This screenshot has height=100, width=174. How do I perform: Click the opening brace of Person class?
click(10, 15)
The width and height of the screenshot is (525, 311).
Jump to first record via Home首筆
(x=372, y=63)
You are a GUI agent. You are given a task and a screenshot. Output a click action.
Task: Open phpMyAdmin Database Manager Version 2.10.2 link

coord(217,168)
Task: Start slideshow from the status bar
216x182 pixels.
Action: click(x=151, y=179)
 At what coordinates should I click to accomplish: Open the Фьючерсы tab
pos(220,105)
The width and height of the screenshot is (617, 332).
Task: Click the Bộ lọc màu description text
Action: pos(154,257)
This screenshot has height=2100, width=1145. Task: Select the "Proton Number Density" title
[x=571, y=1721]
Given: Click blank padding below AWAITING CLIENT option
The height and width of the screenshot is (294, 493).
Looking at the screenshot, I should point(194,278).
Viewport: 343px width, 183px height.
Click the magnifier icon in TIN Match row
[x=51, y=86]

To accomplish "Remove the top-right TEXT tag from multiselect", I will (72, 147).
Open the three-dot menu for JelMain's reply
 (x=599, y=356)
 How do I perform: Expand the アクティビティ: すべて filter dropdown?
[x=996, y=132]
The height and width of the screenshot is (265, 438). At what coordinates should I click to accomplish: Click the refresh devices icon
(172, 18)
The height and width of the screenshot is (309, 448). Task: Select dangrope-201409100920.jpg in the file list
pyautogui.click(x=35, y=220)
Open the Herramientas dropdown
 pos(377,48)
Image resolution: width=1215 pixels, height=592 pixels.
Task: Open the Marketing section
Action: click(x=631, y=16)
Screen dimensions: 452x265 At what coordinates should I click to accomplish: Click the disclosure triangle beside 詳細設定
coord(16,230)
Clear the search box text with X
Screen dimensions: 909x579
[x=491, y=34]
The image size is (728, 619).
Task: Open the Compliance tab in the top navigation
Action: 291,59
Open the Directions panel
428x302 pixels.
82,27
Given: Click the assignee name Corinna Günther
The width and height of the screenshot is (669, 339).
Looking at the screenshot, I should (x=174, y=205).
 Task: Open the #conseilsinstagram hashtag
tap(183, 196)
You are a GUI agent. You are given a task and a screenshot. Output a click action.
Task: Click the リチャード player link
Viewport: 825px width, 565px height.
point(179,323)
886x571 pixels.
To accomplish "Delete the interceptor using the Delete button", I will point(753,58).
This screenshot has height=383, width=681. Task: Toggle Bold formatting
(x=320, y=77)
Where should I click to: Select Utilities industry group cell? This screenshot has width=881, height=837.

_Problem:_
Take from the listing above each line that contains the string "will".

_Task response:_
To accomplish "Remove the top-right TEXT tag from multiselect", I will (72, 147).
To accomplish "Delete the interceptor using the Delete button", I will point(753,58).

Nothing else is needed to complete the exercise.